It is possible to create both a 1D-model and a 2D-model using VIKTOR's D-Settlement binding. The following sections describe how each of these models can be made.

1D-model

The class Model1D represents the 1D-model in D-Settlement. Its geometry is defined by a list of depths versus materials.

import viktor as vkt

# Create the model with misc. default parameters.
model = vkt.dsettlement.Model1D(
    vkt.dsettlement.CalculationModel.NEN_KOPPEJAN, vkt.dsettlement.ConsolidationModel.TERZAGHI
)

# Create material(s).
model.create_material("my_mat", 21.0, 19.0, color=vkt.Color(0, 0, 0))

# Update the geometry.
model.update_geometry(-1.0, [(1.0, "Loam"), (0.0, "my_mat")], phreatic_level=-3.0)

# Create loads.
model.create_uniform_load("my_load", 0, 0.001, 0.0, 0.0)

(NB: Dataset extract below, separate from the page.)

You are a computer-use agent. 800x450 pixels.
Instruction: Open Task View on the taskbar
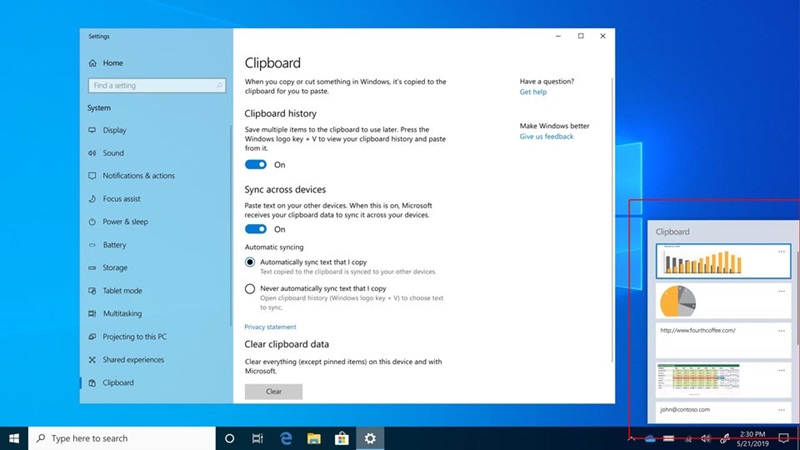(257, 438)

# Generate the input file for the model as if it was generated by D-Settlement.
# Metadata can be used (not required) to update data such as created_by, titles, etc.
metadata = vkt.dsettlement.Metadata(title_1='Example Model', created_by='VIKTOR')
input_file = model.generate_input_file(metadata)

# Run the analysis with the generated input file (requires worker).
analysis = vkt.dsettlement.DSettlementAnalysis(input_file)
analysis.execute(300)

# Obtain the result file.
sld_file = analysis.get_sld_file()

2D-model

The class Model2D represents the 2D-model in D-Settlement. Its geometry can be built-up from layers, consisting of points.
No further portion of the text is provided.